Рассказ о неудачной затее сэра Артура увел Олдбока несколько в сторону от его намерения расспросить Ловела о цели его пребывания в Фейрпорте. Но теперь он решил приступить к этой теме.
— Мисс Уордор говорит, что уже раньше была знакома с вами, мистер Ловел.
— Я имел удовольствие, — ответил Ловел, — видеть ее у миссис Уилмот в Йоркшире.
— Вот как! Вы никогда не говорили мне об этом и не приветствовали ее как старую знакомую.
— Пока мы не встретились, я… я не знал, что это то самое лицо, — ответил в немалом замешательстве Ловел, — а тогда вежливость обязывала меня подождать, пока она узнает меня.
— Я понимаю вашу деликатность. Баронет — мелочный старый дурак, но, смею вас заверить, его дочь выше всяких бессмысленных церемоний и предрассудков. А теперь, после того как вы нашли здесь новый круг друзей, разрешите спросить, намерены ли вы покинуть Фейрпорт так же скоро, как предполагали.
— Я позволю себе ответить вам встречным вопросом: что вы думаете о снах? — отозвался Ловел.

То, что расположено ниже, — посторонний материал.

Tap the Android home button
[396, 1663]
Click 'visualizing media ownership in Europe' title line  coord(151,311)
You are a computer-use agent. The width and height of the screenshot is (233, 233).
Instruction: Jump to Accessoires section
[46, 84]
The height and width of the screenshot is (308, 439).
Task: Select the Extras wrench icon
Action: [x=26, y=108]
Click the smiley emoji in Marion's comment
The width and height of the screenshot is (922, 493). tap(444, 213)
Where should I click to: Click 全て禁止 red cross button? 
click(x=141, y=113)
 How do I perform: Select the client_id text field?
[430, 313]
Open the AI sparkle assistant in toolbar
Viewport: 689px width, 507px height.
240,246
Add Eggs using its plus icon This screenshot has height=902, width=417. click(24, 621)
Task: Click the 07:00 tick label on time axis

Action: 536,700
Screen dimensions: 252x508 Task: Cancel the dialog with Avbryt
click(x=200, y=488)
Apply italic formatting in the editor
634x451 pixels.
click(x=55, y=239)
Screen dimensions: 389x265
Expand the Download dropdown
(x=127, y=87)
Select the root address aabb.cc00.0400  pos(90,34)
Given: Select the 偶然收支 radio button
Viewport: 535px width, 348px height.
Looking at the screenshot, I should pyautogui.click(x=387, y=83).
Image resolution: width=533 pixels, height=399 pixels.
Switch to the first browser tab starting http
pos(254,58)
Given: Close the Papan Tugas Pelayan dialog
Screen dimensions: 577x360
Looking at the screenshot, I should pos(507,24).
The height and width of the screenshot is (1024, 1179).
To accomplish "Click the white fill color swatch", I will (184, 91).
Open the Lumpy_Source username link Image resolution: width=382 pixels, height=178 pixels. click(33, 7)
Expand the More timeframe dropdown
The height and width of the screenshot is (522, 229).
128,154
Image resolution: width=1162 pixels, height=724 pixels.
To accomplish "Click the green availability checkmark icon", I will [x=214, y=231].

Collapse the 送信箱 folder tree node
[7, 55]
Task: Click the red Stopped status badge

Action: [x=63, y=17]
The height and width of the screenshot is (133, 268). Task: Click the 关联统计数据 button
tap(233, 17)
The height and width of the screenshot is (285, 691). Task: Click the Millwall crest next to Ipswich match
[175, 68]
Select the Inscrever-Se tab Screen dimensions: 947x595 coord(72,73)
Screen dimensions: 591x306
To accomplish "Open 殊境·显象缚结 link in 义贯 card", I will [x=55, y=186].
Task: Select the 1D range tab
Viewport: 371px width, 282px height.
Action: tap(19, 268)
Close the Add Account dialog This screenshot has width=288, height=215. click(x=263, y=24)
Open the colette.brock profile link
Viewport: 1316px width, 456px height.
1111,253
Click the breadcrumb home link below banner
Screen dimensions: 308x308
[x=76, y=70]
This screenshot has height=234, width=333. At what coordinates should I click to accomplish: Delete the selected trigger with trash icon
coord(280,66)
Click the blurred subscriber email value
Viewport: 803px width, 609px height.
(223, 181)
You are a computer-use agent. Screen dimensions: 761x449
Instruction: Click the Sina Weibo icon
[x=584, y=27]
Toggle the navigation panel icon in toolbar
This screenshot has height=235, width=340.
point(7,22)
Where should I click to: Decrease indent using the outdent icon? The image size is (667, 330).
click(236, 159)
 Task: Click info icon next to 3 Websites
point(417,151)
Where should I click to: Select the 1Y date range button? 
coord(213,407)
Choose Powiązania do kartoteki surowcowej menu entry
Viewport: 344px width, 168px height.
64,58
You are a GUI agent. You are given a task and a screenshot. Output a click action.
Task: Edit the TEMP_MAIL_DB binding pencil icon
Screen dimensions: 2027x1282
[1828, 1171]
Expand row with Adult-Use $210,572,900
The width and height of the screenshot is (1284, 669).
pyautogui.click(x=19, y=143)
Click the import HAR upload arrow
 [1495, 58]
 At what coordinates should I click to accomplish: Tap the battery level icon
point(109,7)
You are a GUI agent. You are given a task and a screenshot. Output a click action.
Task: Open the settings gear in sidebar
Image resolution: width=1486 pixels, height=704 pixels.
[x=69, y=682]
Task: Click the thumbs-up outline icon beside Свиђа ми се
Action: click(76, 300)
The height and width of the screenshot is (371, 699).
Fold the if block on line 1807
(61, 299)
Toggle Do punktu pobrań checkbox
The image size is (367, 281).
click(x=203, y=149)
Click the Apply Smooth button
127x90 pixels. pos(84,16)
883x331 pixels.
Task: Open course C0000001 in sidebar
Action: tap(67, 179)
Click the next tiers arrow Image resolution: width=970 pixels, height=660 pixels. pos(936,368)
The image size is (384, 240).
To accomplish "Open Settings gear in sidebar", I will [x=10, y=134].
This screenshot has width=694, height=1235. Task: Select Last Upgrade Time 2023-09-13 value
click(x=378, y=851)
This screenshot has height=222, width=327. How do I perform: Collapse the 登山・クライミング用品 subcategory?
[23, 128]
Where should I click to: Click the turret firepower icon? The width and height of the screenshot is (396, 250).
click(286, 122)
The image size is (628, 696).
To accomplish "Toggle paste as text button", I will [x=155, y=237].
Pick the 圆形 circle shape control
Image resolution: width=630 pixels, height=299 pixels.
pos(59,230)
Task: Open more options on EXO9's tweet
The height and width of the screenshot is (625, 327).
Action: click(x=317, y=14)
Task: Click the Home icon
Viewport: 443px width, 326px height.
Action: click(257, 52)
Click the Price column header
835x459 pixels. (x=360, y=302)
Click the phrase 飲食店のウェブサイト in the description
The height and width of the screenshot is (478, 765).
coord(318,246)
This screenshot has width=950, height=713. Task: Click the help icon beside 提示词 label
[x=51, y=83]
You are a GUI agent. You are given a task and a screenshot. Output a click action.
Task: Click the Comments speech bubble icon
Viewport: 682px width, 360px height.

— О снах, глупый юноша? Что же мне думать об этих обманчивых видениях, которые преподносит нам воображение, когда разум бросает вожжи? Не вижу разницы между ними и галлюцинациями безумия. И там и тут никем не управляемые лошади могут разнести коляску, только в одном случае возница пьян, а в другом он дремлет. Что говорит Марк Туллий? «Si insanorum visis fides non est habenda, cur credatur somnientium visis, quae multo etiam perturbatiora sunt, non intelligo»[96].
— Да, сэр, но Цицерон также говорит нам, что тот, кто целый день проводит в метании дротика, должен иногда попадать в мишень и что, равным образом, среди туманных видений ночных снов некоторые могут оказаться созвучными грядущим событиям.
— Ну, это значит, что вы, по вашему собственному мудрому мнению, попали в мишень! Боже! Боже! Как этот мир склонен к безумию! Что ж, я на этот раз готов признать снотолкование за науку: я поверю в объяснение снов и скажу, что новый Даниил восстал, чтобы толковать их, если только вы докажете мне, что ваш сон подсказал вам осмотрительное поведение.
— Скажите же мне тогда, — ответил Ловел, — почему, когда я колебался, не отказаться ли мне от одного намерения, которое я, может быть, опрометчиво возымел, мне этой ночью приснился ваш предок и указал на девиз, призывавший меня к настойчивости? Как я мог подумать об этих словах, которых, насколько помню, я никогда не слыхал, словах на незнакомом языке, при переводе все же содержавших указание, так явно приложимое к моим обстоятельствам?
Антикварий расхохотался.
— Простите меня, юный друг, но так мы, глупые смертные, обманываем самих себя и готовы искать бог знает где источник побуждений, рождающихся в нашей собственной капризной воле. Мне кажется, я могу разобраться в причине вашего видения. Вчера после обеда вы были так поглощены своими думами, что не обращали особого внимания на спор между сэром Артуром и мной, пока между нами не разгорелись пререкания по поводу пиктов, окончившиеся так внезапно. Но я помню, что достал для сэра Артура книгу, напечатанную моим предком, и предложил баронету взглянуть на девиз. Ваши мысли витали далеко, но слух механически воспринял и удержал звуки, а ваша фантазия, по-видимому возбужденная легендой, которую рассказала Гризельда, внесла в ваш сон этот отрывок немецкого текста. Если же трезвый, бодрствующий разум хватается за столь пустячное обстоятельство для оправдания сомнительной линии поведения, так это просто один из тех трюков, к которым время от времени прибегают даже самые мудрые из нас, чтобы дать волю своим наклонностям за счет здравого смысла.